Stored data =
- - - - -

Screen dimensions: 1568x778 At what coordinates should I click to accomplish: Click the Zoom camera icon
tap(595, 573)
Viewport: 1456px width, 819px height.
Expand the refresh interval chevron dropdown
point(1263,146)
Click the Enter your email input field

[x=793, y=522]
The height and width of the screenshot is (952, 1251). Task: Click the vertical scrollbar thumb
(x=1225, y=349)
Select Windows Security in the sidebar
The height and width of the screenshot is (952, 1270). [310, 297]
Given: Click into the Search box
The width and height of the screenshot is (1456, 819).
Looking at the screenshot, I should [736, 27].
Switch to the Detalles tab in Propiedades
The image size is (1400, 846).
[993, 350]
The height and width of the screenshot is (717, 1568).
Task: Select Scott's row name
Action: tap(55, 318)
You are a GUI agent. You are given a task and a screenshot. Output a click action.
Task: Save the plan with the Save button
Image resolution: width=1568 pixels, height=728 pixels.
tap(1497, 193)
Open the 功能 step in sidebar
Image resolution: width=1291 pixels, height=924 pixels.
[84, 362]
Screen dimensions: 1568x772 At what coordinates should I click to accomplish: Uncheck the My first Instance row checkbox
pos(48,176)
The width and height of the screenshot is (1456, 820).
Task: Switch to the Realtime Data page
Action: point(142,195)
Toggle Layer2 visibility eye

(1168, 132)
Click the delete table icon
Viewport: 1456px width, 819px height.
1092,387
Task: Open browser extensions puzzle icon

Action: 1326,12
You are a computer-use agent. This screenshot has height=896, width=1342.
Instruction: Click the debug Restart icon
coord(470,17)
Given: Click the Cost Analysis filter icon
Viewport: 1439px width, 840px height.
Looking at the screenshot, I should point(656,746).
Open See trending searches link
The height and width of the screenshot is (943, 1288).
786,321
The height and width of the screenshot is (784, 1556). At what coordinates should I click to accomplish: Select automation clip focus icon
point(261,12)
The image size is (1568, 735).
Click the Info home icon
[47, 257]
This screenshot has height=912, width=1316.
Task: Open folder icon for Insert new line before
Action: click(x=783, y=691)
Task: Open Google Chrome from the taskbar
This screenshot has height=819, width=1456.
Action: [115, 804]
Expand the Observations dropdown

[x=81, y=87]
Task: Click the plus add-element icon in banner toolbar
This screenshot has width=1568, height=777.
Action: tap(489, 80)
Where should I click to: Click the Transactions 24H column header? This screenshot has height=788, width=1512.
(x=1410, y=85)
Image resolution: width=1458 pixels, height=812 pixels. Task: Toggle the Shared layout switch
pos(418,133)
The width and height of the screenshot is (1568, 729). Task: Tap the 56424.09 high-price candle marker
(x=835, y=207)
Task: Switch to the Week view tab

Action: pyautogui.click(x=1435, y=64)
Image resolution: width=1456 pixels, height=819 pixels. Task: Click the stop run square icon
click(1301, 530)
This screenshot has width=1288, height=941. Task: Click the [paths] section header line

- - - - -

TASK PROMPT = Among the entries above, copy exactly only the lines starting with the one containing "Instruction: Click the debug Restart icon" and going through the one containing "Task: Open Google Chrome from the taskbar", both ends included.

EXERCISE RESPONSE =
Instruction: Click the debug Restart icon
coord(470,17)
Given: Click the Cost Analysis filter icon
Viewport: 1439px width, 840px height.
Looking at the screenshot, I should point(656,746).
Open See trending searches link
The height and width of the screenshot is (943, 1288).
786,321
The height and width of the screenshot is (784, 1556). At what coordinates should I click to accomplish: Select automation clip focus icon
point(261,12)
The image size is (1568, 735).
Click the Info home icon
[47, 257]
This screenshot has height=912, width=1316.
Task: Open folder icon for Insert new line before
Action: click(x=783, y=691)
Task: Open Google Chrome from the taskbar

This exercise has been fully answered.